→ **Material for this exercise**:

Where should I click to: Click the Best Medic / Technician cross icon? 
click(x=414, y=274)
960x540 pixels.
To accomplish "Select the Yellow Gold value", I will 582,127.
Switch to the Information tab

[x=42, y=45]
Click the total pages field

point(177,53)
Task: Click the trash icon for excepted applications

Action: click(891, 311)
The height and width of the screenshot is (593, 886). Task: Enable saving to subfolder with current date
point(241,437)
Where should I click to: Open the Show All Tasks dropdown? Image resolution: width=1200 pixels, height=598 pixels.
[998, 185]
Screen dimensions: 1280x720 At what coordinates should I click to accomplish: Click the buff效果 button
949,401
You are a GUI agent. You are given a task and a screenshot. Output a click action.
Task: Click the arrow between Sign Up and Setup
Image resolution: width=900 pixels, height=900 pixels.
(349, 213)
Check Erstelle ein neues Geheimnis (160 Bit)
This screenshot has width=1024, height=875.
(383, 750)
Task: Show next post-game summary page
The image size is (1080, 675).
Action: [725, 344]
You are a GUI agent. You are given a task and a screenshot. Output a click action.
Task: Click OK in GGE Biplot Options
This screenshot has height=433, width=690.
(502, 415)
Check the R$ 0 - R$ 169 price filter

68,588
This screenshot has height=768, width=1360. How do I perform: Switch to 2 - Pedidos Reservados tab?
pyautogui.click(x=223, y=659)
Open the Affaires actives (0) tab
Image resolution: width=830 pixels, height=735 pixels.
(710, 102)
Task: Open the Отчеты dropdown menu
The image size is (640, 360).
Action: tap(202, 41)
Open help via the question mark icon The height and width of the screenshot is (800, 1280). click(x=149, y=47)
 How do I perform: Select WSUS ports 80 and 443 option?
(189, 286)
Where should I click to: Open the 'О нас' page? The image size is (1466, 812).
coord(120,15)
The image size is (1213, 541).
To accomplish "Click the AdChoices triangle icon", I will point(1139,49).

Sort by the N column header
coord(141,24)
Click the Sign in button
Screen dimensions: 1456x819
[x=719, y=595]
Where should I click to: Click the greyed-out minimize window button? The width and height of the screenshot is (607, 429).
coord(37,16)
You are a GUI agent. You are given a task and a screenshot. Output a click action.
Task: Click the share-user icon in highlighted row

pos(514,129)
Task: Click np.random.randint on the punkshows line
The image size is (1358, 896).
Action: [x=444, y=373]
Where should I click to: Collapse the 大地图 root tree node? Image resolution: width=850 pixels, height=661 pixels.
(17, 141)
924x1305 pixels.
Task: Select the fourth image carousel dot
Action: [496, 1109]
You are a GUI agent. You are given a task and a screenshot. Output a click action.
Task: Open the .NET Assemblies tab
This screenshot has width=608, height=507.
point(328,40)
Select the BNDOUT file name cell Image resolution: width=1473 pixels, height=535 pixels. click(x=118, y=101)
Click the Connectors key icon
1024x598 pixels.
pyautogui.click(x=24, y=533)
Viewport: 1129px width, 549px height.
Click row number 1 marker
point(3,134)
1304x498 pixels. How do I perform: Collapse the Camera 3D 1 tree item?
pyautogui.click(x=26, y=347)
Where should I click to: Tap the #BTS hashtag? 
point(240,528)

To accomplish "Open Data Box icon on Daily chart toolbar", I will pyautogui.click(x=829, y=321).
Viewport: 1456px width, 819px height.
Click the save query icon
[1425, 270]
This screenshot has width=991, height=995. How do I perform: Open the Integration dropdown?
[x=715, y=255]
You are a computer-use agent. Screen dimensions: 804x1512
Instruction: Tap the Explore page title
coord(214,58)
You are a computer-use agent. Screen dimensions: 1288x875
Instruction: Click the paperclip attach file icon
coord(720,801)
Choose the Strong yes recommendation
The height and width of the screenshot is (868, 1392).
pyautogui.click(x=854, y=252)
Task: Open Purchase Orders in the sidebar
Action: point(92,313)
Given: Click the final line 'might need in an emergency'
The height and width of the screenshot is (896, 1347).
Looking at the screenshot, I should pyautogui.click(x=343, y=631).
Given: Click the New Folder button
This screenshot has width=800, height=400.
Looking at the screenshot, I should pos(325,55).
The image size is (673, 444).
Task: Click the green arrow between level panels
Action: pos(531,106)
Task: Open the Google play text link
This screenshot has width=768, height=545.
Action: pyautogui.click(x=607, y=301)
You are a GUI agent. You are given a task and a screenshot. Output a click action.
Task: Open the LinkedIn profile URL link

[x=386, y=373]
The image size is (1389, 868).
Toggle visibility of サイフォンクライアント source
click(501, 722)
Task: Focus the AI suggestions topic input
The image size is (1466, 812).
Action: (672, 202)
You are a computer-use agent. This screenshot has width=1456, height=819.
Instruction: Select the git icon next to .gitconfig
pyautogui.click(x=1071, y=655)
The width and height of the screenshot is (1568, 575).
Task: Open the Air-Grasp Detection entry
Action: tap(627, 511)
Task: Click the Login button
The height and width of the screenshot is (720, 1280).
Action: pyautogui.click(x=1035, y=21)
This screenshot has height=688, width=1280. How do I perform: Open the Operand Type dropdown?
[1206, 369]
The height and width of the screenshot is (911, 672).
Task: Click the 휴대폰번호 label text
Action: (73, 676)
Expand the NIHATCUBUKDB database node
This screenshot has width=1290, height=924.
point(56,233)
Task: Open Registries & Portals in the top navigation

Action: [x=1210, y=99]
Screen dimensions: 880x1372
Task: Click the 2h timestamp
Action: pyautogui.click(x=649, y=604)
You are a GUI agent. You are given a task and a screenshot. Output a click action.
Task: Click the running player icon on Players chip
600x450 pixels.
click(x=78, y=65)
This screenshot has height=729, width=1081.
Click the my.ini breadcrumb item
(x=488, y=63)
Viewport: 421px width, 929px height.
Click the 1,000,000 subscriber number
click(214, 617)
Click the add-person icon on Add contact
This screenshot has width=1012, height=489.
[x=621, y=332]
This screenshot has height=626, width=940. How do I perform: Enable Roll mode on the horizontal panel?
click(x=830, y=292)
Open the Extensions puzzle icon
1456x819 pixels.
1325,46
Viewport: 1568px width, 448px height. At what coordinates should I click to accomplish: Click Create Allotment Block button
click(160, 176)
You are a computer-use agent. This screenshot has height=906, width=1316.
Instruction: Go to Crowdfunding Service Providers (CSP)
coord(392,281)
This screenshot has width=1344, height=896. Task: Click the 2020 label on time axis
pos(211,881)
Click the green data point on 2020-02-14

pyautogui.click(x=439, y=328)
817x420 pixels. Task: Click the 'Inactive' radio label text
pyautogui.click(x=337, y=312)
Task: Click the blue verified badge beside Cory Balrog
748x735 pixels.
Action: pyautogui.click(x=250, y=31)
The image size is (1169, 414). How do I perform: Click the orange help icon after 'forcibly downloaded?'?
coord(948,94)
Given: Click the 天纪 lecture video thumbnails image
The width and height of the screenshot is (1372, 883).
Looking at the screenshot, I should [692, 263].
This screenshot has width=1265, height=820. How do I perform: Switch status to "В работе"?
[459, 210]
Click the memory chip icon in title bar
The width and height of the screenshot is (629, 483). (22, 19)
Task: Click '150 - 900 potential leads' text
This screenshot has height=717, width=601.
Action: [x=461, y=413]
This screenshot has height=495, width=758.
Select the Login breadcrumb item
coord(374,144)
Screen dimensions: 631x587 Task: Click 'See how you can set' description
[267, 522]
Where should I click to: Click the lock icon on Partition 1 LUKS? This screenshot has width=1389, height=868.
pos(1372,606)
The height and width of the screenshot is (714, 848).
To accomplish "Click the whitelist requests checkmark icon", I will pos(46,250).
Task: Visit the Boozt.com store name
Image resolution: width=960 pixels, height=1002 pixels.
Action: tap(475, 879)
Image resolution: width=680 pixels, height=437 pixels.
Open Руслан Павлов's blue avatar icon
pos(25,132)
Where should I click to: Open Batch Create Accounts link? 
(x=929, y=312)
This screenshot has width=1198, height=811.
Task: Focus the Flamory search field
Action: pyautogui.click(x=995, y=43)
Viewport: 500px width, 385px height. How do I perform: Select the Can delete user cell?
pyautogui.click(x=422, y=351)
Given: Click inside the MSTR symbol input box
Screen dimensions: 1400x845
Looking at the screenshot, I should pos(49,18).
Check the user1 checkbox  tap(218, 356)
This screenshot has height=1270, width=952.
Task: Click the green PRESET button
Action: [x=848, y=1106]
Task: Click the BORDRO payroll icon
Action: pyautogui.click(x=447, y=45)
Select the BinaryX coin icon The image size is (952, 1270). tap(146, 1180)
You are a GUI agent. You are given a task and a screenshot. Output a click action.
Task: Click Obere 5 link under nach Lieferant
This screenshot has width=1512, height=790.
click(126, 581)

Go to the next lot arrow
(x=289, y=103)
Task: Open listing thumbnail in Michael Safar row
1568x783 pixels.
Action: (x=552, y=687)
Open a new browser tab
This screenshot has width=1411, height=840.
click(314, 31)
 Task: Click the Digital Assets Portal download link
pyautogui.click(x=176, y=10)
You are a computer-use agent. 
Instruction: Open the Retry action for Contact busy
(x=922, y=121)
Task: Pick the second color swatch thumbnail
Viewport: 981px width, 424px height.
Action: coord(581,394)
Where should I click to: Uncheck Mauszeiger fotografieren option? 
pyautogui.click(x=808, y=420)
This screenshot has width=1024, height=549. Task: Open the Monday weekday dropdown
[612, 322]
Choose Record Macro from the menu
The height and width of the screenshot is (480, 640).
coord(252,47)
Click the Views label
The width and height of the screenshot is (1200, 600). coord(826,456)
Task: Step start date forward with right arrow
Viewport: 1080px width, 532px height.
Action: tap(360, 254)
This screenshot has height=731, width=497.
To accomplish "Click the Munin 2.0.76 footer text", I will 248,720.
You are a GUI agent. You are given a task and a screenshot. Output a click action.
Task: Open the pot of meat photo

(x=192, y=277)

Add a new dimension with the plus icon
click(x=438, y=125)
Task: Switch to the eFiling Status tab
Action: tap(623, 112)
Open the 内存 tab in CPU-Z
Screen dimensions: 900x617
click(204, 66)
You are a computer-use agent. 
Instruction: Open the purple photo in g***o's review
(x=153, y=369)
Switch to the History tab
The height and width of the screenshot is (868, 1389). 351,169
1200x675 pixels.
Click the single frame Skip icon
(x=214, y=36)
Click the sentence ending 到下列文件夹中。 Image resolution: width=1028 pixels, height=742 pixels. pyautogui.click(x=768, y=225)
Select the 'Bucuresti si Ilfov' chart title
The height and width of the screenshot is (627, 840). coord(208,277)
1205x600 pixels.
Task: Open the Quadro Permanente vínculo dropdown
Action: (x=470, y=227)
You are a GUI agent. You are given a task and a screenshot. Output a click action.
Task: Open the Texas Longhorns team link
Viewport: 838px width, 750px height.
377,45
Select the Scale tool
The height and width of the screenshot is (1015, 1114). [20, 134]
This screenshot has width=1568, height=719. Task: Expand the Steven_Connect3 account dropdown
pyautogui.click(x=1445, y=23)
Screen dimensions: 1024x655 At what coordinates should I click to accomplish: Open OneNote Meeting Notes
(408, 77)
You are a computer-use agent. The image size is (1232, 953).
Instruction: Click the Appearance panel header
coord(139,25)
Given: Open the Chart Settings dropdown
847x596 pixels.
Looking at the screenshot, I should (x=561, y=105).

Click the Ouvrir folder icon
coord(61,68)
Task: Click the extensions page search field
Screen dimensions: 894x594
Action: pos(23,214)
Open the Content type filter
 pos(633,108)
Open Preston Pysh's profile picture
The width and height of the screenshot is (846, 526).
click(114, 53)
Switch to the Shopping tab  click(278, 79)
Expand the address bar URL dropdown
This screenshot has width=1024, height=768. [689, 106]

→ **What is expected**:
Rewrite the material starting with the line containing "Task: Click np.random.randint" and going on through the line containing "Action: [x=444, y=373]", requests included. Multiply each coordinate in the answers by 1.45, round to whole numbers with halves going up, and leave every other number unchanged.

→ **Full output**:
Task: Click np.random.randint on the punkshows line
The image size is (1358, 896).
Action: [x=644, y=541]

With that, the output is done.